A draft international agreement on improving forest protection is "more or less agreed", according to the chairman of the Reducing Emissions from Deforestation and Degradation (REDD) negotiations at the Copenhagen summit.
According to Reuters reports, Philippines negotiator Tony La Vina revealed late yesterday that the talks on how to increase financing and improve verification mechanisms for forestry protection were entering the final straight, offering a rare source of optimism at the increasingly fractious negotiations in the Danish capital.
"I consider this more or less agreed text except in a few places," he said.
Under the draft agreement, REDD projects would effectively be integrated into the carbon market, allowing forest protection schemes to generate income by selling carbon credits.
REDD early action projects are already under way in about 40 countries and the general consensus is that they have proved largely effective at tackling deforestation.
The draft agreement would see developing countries commit to rolling out new mechanisms for accurately measuring, reporting and verifying the success of REDD projects – a move that would allow them to ensure the carbon credits they sell equate to real cuts in emissions.
La Vina said that the draft text had also improved safeguards to better protect the rights of forest communities and ensure that the agreement does not promote the conversion of natural forests into plantations.
However, the draft text does not include an overarching target for reducing rates of deforestation, despite earlier drafts that appeared to contain such a target.
La Vina said that a number of targets were still being discussed and that the final decision was likely to be left to world leaders on Friday.
The forestry negotiations received a further boost yesterday when Australia, France, Japan, Norway, the UK and the US issued a joint statement committing $3.5bn (£2.2bn) in public funds to forest protection projects over the next three years.
The funding is expected to come from the three-year $30bn "fast-track" fund, but could provide a large chunk of the finance needed to roll out the verification and inspection mechanisms necessary to accelerate the development of REDD projects.
The countries said that the new funding represented "an initial investment in developing countries that put forward ambitious REDD+ plans and that achieve forest emission reductions according to their respective capabilities". They added that they "collectively commit to scaling up our finance thereafter" and invited other industrialised nations to pay into the fund.

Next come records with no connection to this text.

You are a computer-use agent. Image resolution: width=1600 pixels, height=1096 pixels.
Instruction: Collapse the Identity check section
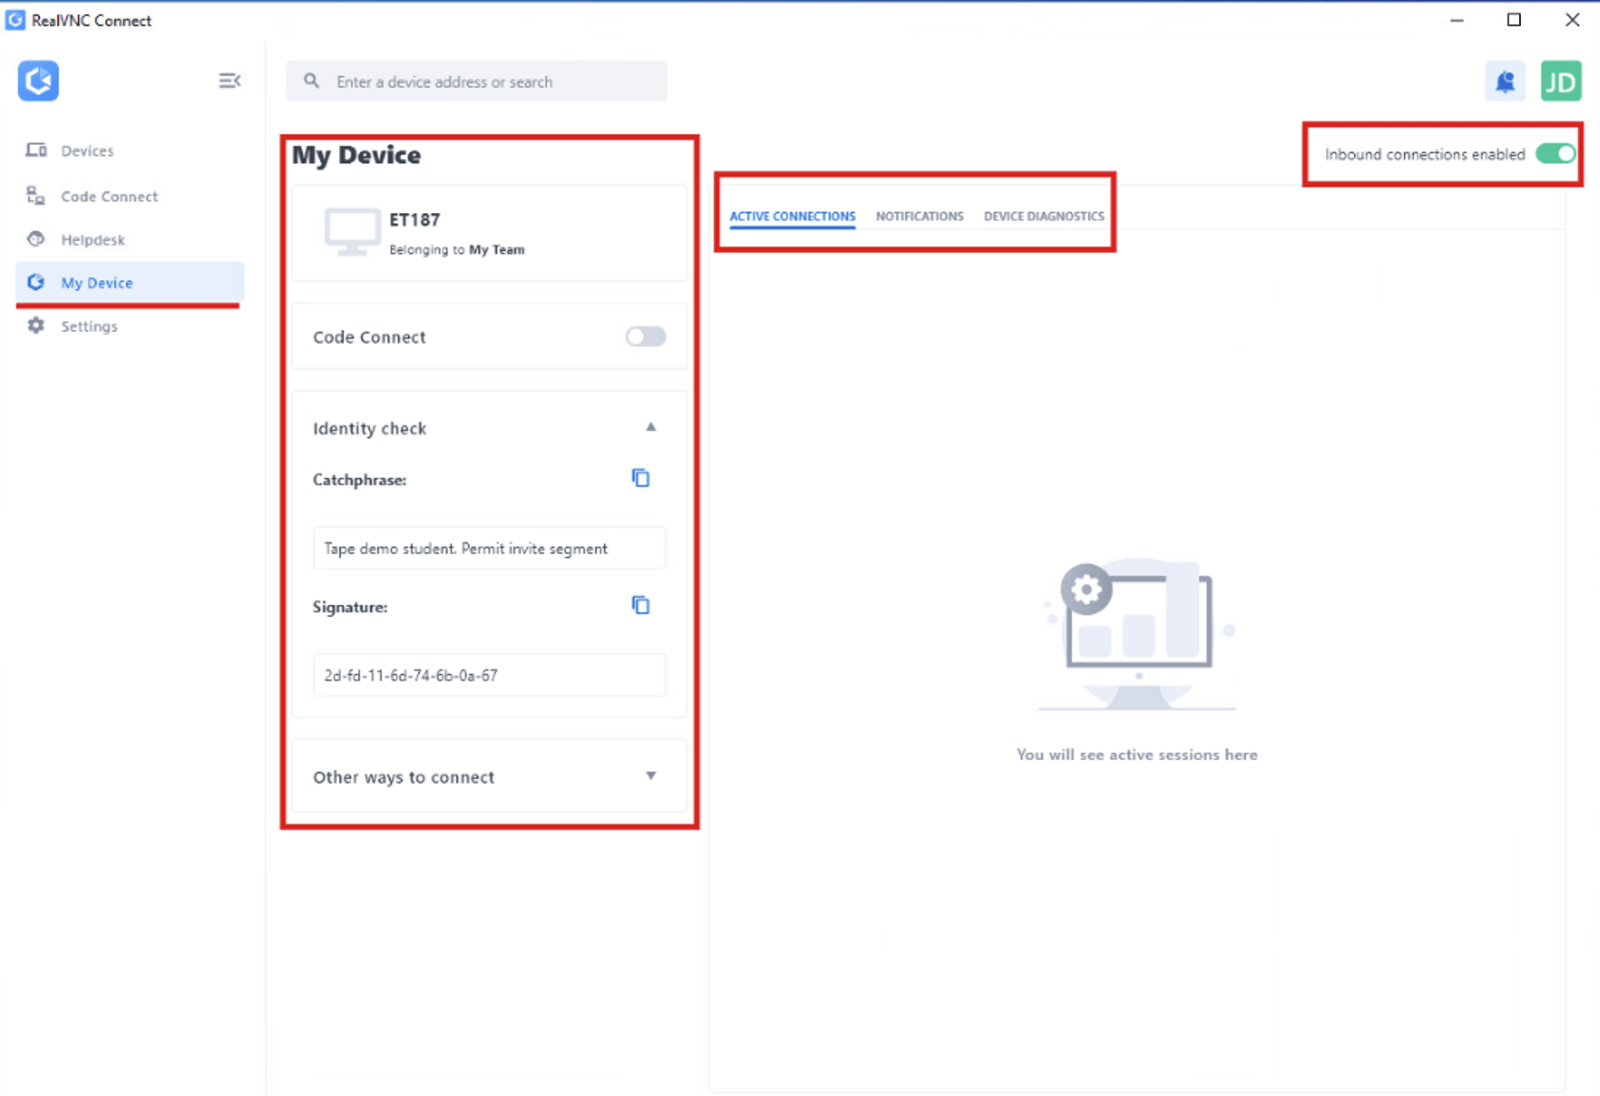pos(651,427)
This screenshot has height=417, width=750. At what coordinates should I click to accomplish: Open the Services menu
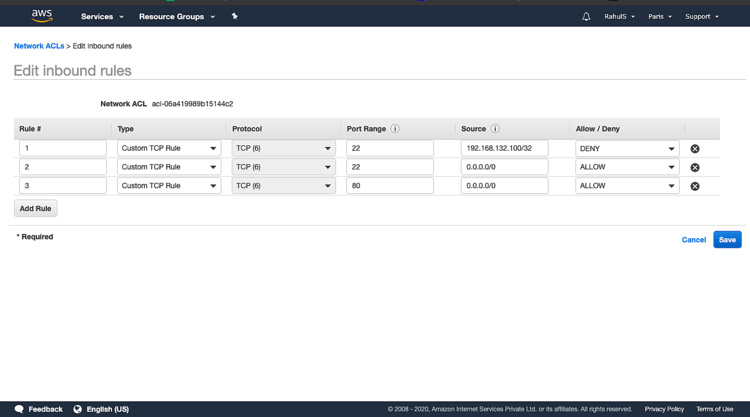tap(102, 16)
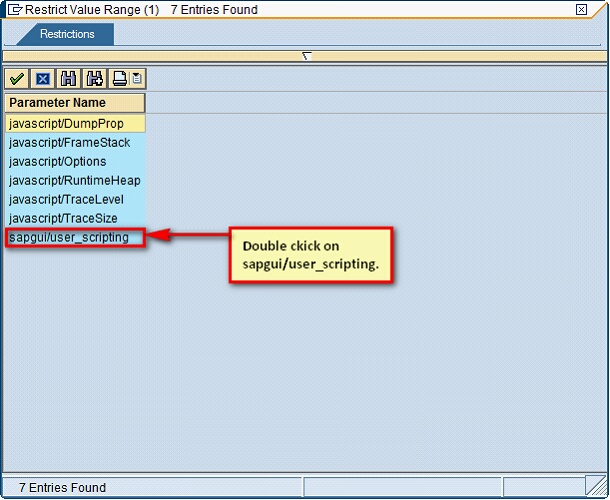Select the sapgui/user_scripting entry
The image size is (610, 500).
[69, 238]
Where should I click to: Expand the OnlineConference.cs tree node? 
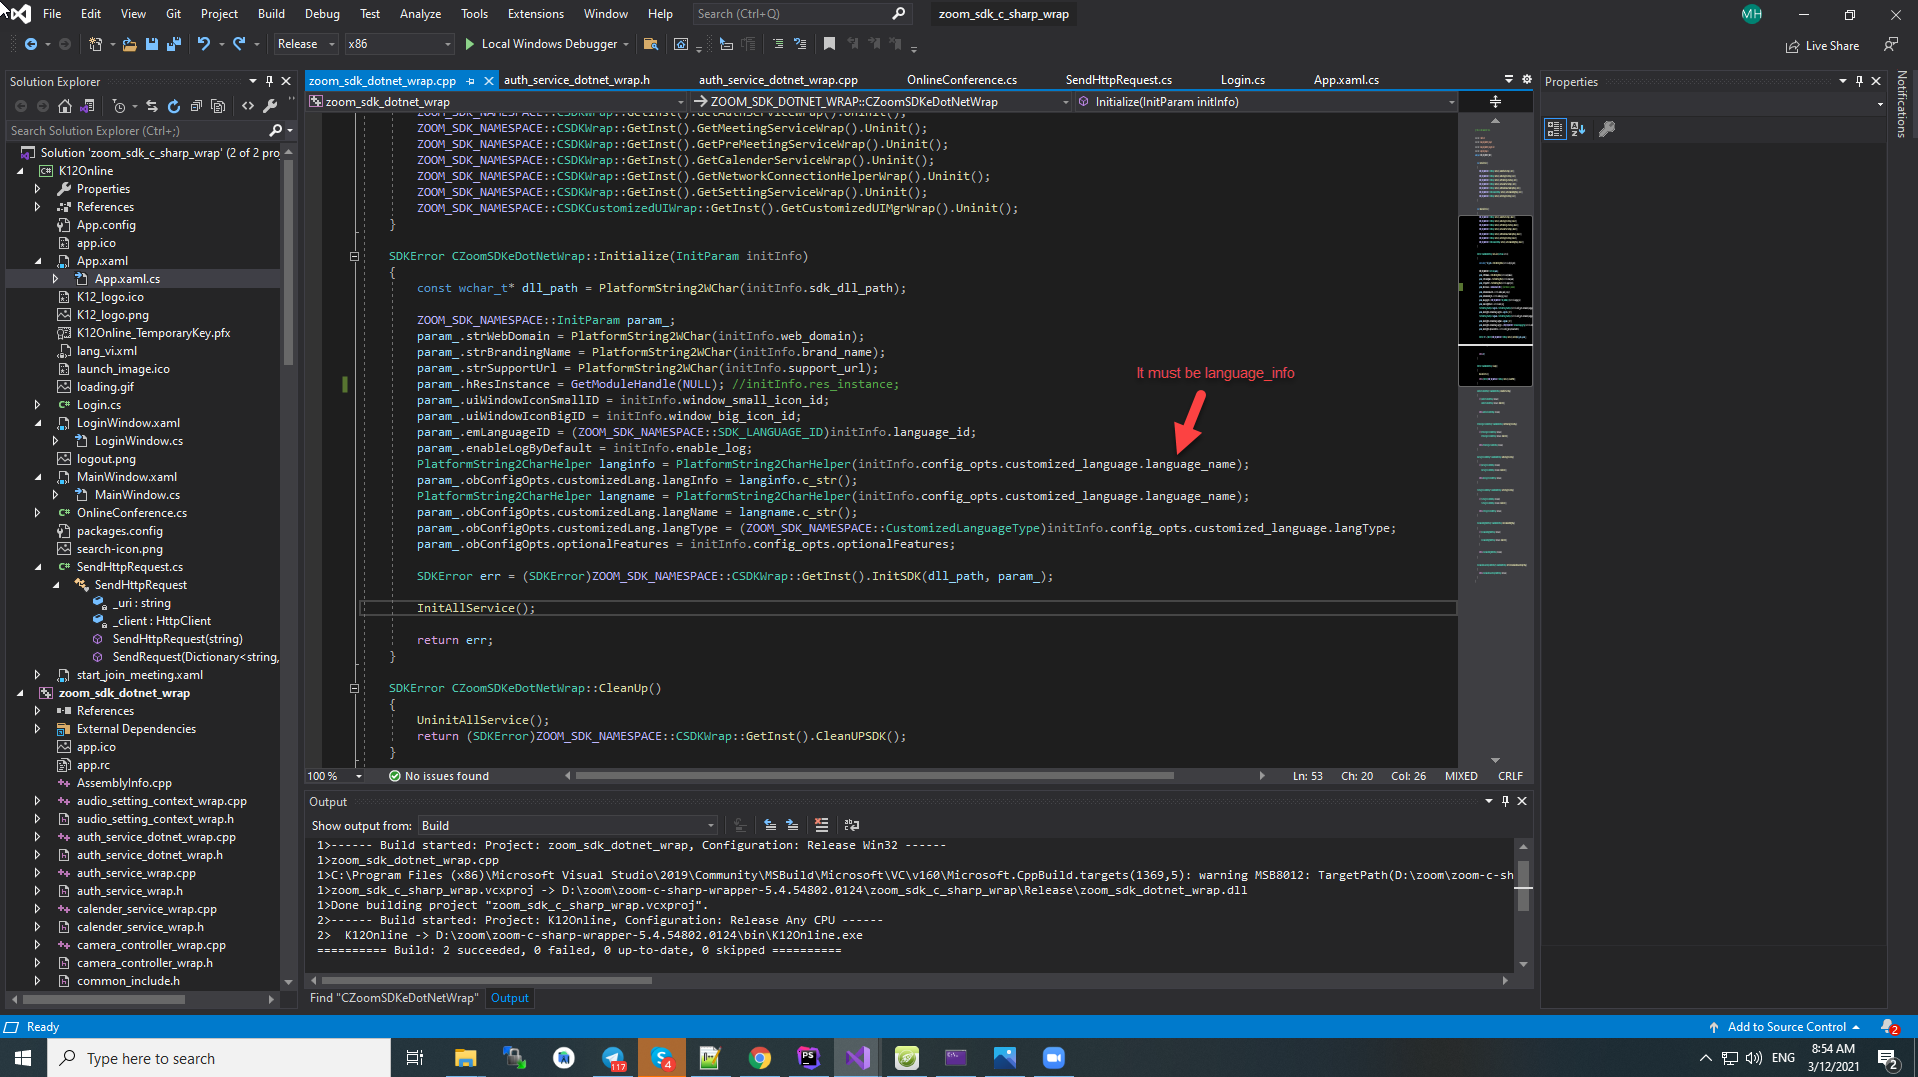[38, 513]
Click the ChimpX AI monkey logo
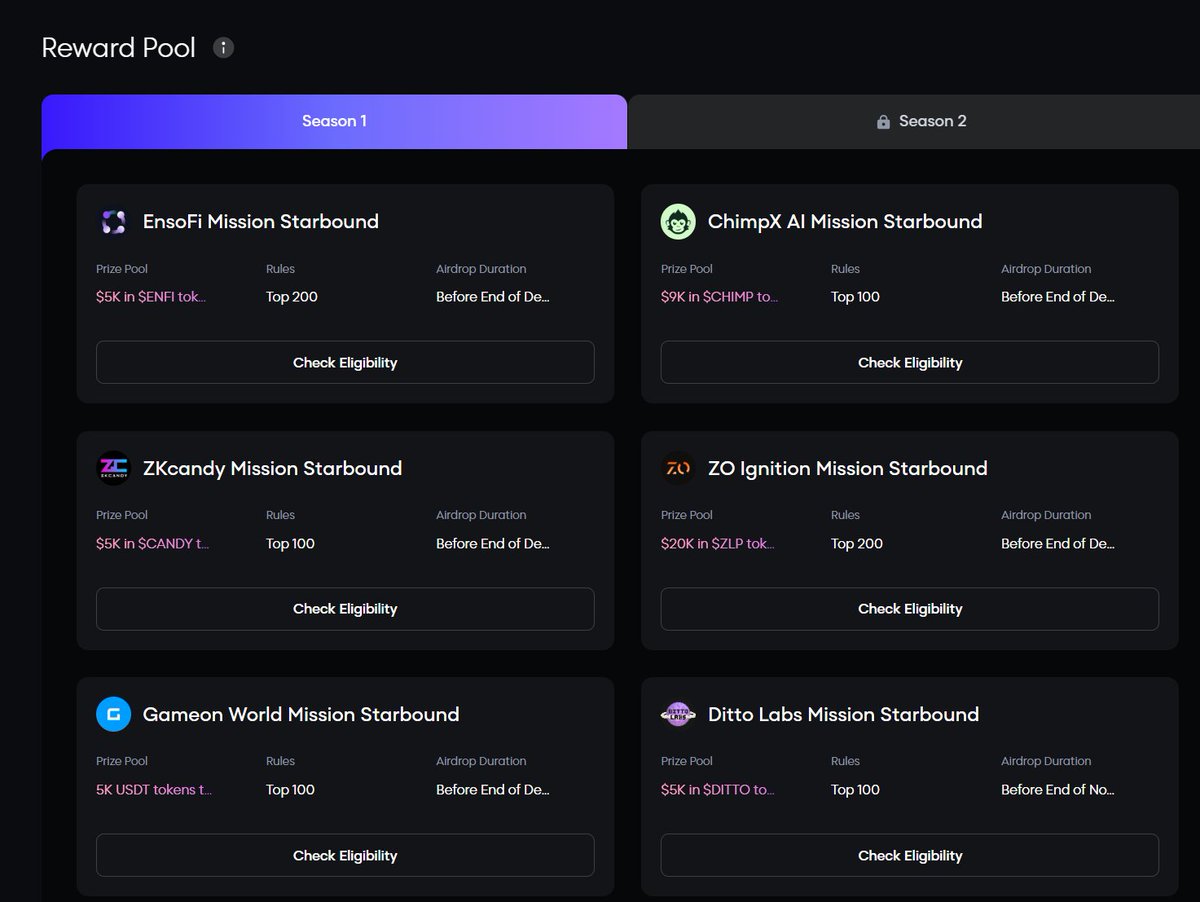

"Deforestation accounts for almost a fifth of global emissions, and the forests of the rainforest nations provide a global service in soaking up the pollution of the world," said Gordon Brown. "An agreement to slow, halt and eventually reverse deforestation has to be central to the outcome here in Copenhagen. About $25bn over the period of 2010-15 is needed to cut deforestation rates in developing countries by 25 per cent by 2015. Developed countries should provide the majority of this, supporting rainforest countries' own efforts."